The show is normally held the weekend of Palm Sunday, but it is running late this year due to a scheduling conflict. Now in its 62nd year, the Orchid Show will take place from 11 a.m. to 5 p.m. Saturday, April 23, and from 11 a.m. to 4 p.m. Sunday, April 24, at the United Food Workers Building, also known as Madison Place, 876 Horace Brown Drive in Madison Heights, one block south of 13 Mile Road and just east of Interstate 75. Parking and admission are free.

According to Joe Peterson, chairman of the event, some orchids are easy to grow and require little maintenance. This leads many people to try the hobby. Once they have one orchid, chances are they’ll grow curious about others, he said — and that’s where the rabbit hole begins.
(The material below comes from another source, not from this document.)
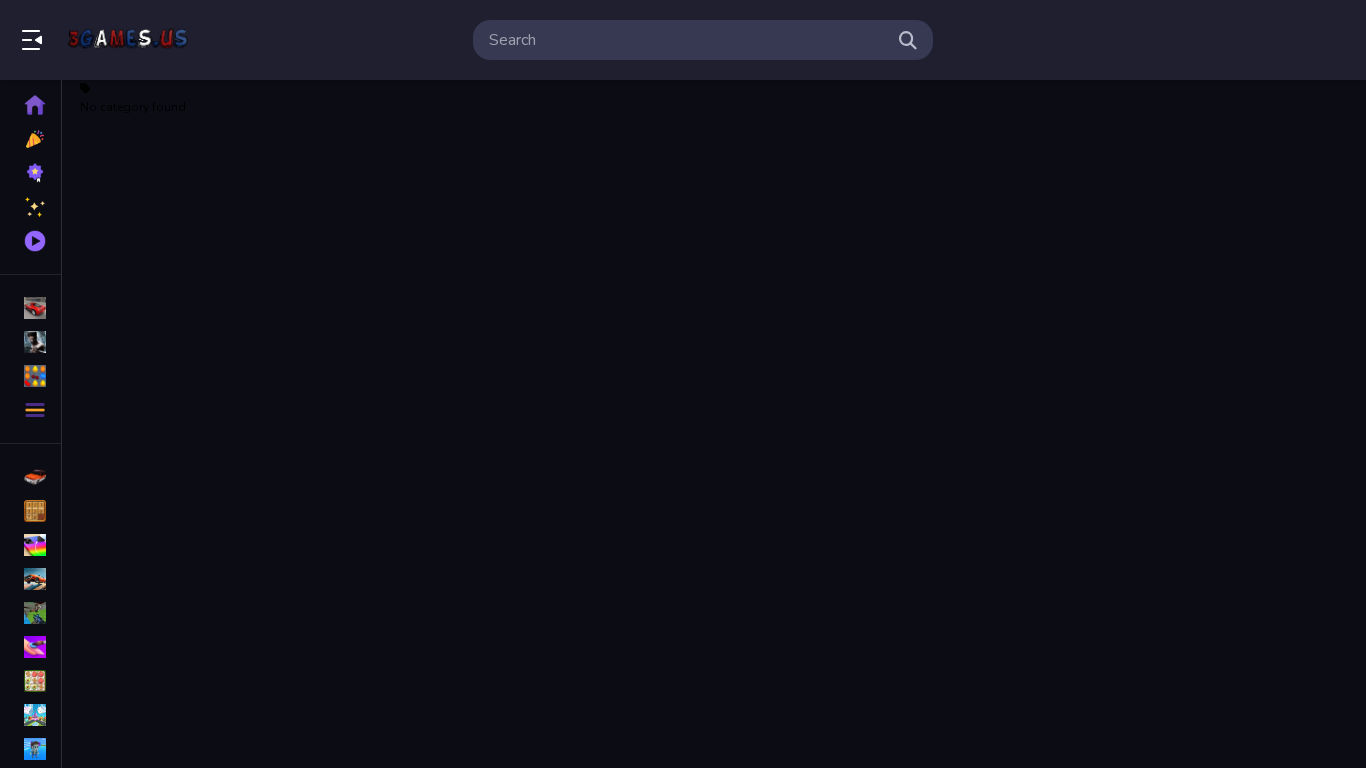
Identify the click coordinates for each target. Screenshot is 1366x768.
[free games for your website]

“I bought my first orchid at one of these shows 30 years ago, and now I have 400,” Peterson said. “I have an outdoor greenhouse attached to the house. We have some members who grow over 1,000 in their basements. That’s a lot of plant lights!”

Of course, someone could also just grow them on their windowsill. The Orchid Show will not only be a chance to see and smell the wide variety of flowers, but also a chance to learn from the people who grow them — numerous vendors and groups, including the Michigan Orchid Society and other societies from Lansing, Saginaw, Grand Rapids and Ann Arbor.
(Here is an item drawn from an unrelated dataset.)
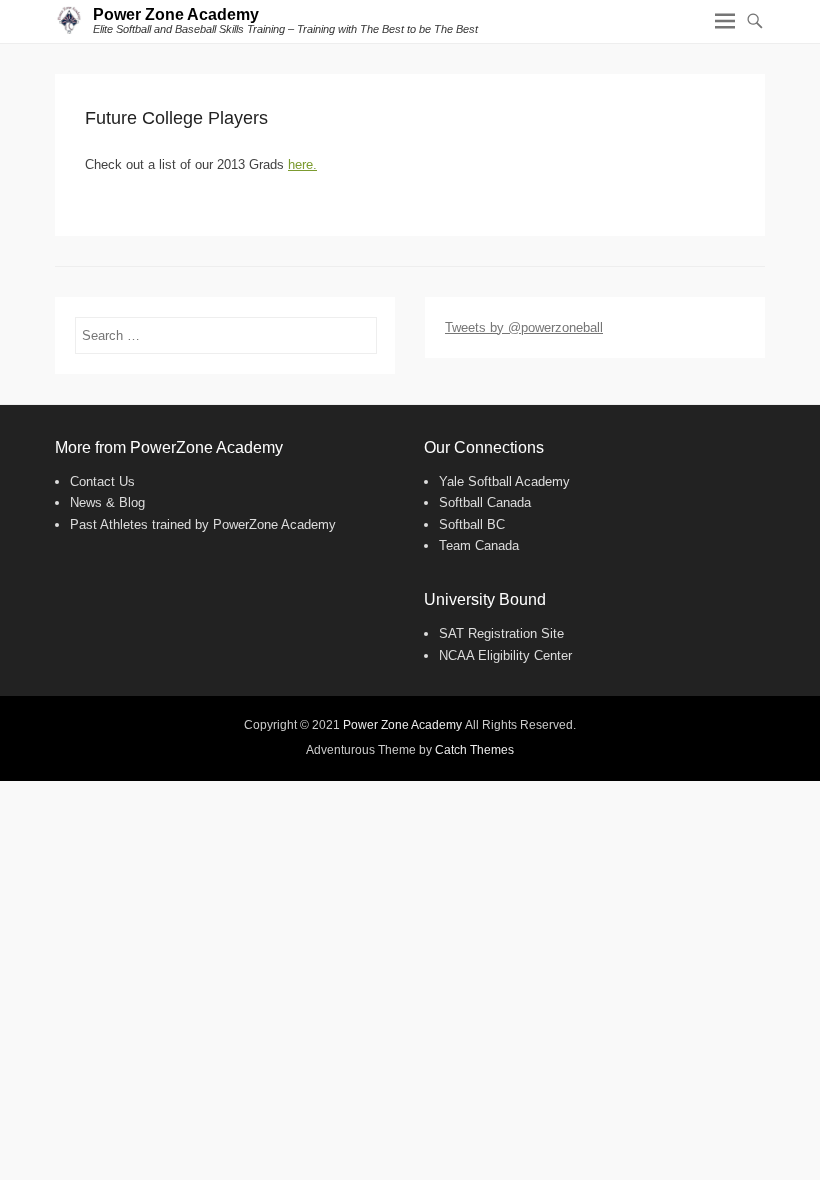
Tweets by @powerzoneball (524, 327)
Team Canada (479, 545)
The American Orchid Society is the overarching organization behind the event, and it utilizes one of the most prestigious orchid judging systems in the world, with accredited judges such as Peterson having spent six years apprenticing in the field.

Currently, the society recognizes between 30,000 and 40,000 unique species of orchids, and more than 110,000 hybrids — a number that is growing all the time. Depending on the flower, you may note its color or smell first. The latter can be especially strong. Oncidium sharry smells like dark chocolate; Maxillaria tenuifolia has the odor of coconut; and Bulbophyllum sandersonii smells like rotting meat — repulsive to humans, but irresistible to the flies that spread their pollen. And then you have the sweet perfume of Rhyncholaelia digbyana, which saves energy during the day by releasing its scent at night and attracting moths instead of butterflies.

As different as any two orchids are, they all share some things in common. The orchid flower is broken down into six parts: the top petal, called the dorsal sepal; two petals on the side; two lateral sepals on the bottom; and the lip, often the showy part, where all the reproductive organs are located.

Likewise, there are some across-the-board traits looked for in judging. The color has to be saturated, full; the color separation has to be sharp; and beyond that, each genus has its own criteria — similar to how two different breeds would be judged at a dog show. The Orchid Show has 100 categories in which plants are judged, with the AOS judges huddling around computers and textbooks behind a black curtain, comparing each specimen to pictures and descriptions of past winners from shows around the world.

To learn from the experts at the show is to learn from the best. And all of the attendees share a passion for the plant.